Given passage.
*** Block opens ***

A DOT-sponsored report released March 10 concludes the connection between hours of service regulations, truck driver fatigue and accident frequency is hard to make based on available data and that barriers exist in researching such connections.
The researchers also suggest that current hours of service rules are limited in their ability to effectively manage driver fatigue, due to their limitations in managing drivers’ rest when they’re off duty.
The new report, published by the National Academies Press under the title Commercial Motor Vehicle Driver Fatigue, Long-Term Health, and Highway Safety: Research Needs, could represent moves toward providing research to bolster potential future enforcement as it relates to truck operator fatigue.
The report found that substantial data gaps exist on issues surrounding driver fatigue and sleep, and those gaps limit the understanding of all of the factors that affect driver health and wellness and their crash risk.

*** Block closes ***

What to work on.
In the report on truck driver fatigue, reproduce the part that opens with "The report found" and closes with "their crash risk.", changing "substantial" to "significant".

Dataset excerpt.
*** Block opens ***

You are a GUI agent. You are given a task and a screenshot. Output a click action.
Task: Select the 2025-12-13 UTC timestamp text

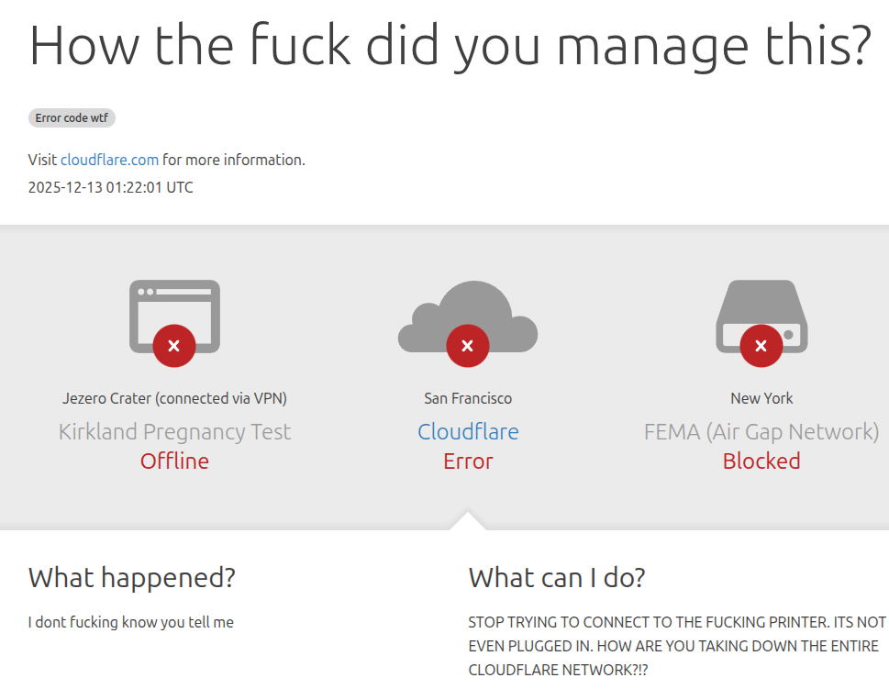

*** Block closes ***

Exercise solution.
The report found that significant data gaps exist on issues surrounding driver fatigue and sleep, and those gaps limit the understanding of all of the factors that affect driver health and wellness and their crash risk.